From mangrove swamps to beaches to coral reefs, John Pennekamp State Coral Reef State Park definitely tops the list of places to visit in Key Largo. Whether you want to be in the water or under the water, you can do it here. The coral reef in the state park is the Florida Reef Tract, which, at nearly 150 miles long and about 4 miles wide is the 3rd largest barrier reef in the world behind the Great Barrier Reef in Australia and the Mesoamerican reef that runs from Mexico to Honduras. Take the glass bottomed boat tour and you can have a close up look without ever getting wet. The large high speed catamaran is specially outfitted with an inner glass viewing area so you can see the reef, take pictures of fish and have a lovely experience on the water. Children ooh and ahh as they catch glimpses of the fish swimming below their feet; it’s truly a unique sensation!
But if you want to get your toes wet once you’ve had a go at the reef from the top, try it from the under the sea! Snorkeling, and scuba diving, are hugely popular pursuits in Key Largo. Coral reefs, artificial reefs (sunken ships) and real ship wrecks are just a few of the underwater attractions.
Far Beach, and Cannon Beach, both man made beaches within the state park, are great for sunning and swimming. Located in a lagoon, there are no great waves or currents for little swimmers to fear. And Cannon Beach is a terrific spot for snorkeling over the remains of a Spanish shipwreck about 100-feet from shore.
There is no minimum age for children to starting snorkeling; being comfortable in the water, a well-fitting mask and some fins will get young members of your family into a world beneath the blue. But kids can learn to scuba dive starting at 8 with the PADI Bubblemaker course and can get certified to dive (with an adult) at 10.
Christ of the Abyss is just one example of a dive spot that is frequented by snorkelers.

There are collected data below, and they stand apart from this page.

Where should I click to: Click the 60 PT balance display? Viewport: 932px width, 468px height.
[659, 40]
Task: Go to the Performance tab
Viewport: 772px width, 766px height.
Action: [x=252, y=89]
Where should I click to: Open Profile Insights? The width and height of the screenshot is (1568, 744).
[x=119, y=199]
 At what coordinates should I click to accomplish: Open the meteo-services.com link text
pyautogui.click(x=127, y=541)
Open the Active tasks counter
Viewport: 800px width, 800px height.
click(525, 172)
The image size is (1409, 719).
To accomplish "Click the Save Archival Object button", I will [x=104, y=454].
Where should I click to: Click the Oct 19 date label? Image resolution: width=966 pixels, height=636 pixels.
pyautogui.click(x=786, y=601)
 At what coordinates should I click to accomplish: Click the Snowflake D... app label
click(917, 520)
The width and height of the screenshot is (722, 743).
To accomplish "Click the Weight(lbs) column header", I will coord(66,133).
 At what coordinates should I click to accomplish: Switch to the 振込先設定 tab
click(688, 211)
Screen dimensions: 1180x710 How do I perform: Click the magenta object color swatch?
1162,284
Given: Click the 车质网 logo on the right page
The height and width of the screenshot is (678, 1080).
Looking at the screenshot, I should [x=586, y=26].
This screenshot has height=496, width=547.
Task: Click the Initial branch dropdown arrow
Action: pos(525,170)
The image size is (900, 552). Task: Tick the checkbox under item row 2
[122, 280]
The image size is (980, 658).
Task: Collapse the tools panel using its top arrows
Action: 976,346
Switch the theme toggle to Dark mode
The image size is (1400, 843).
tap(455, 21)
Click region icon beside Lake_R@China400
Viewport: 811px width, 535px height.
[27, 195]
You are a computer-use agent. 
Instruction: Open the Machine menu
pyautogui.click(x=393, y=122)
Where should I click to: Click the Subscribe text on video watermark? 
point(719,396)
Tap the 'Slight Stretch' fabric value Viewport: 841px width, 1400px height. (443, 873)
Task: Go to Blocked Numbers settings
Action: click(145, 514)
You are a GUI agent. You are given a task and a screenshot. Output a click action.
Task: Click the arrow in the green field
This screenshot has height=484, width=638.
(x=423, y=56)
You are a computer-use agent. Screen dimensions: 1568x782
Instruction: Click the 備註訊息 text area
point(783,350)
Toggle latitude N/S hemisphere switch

The statue sits in about 25 feet of water, but the shallowest part of the surrounding reef section is about 8’.
One thing I didn’t try was kayaking or paddle boarding among the mangrove forest. The mangroves have always fascinated me. Not only do they thrive in a salty environment that would kill most trees, but they provide a habitat for fish, birds and smaller mammals and help contain sediment and protect shorelines. They are awkward looking and beautiful all at once and exploring them up close is on my wish list!
And once you’ve seen the animals in the wild you can have a more controlled animal encounter. Children are always thrilled to get up close and personal with marine animals, especially any child that’s seen Finding Nemo! Dolphins Plus is where you can swim with the dolphins in Key Largo and it has a spacious facility and dedicated staff. It’s a once in a lifetime experience to get up close and personal with these amazing sea mammals.
You also have to go to Mrs. Mac’s Kitchen and try their burgers. We went back several times because my rare meat loving husband was thrilled that they would grill their hand formed patties to his specifications. The downside to Mrs. Mac’s is that the burger was so yummy and so filling that we didn’t had room for dessert! Rumored to have the best Key Lime pie in the Keys, we were never able to test that theory, so if you go, try it and let me know!
Also, when you’re leaving Key Largo, try not to pay too much attention to this sign, arguably the saddest part about leaving the Florida Keys:
That woeful looking sea turtle waving goodbye above the words “Back to Reality” is the worst sort of post vacation reality check. Well reality may bite, but Key Largo sure doesn’t!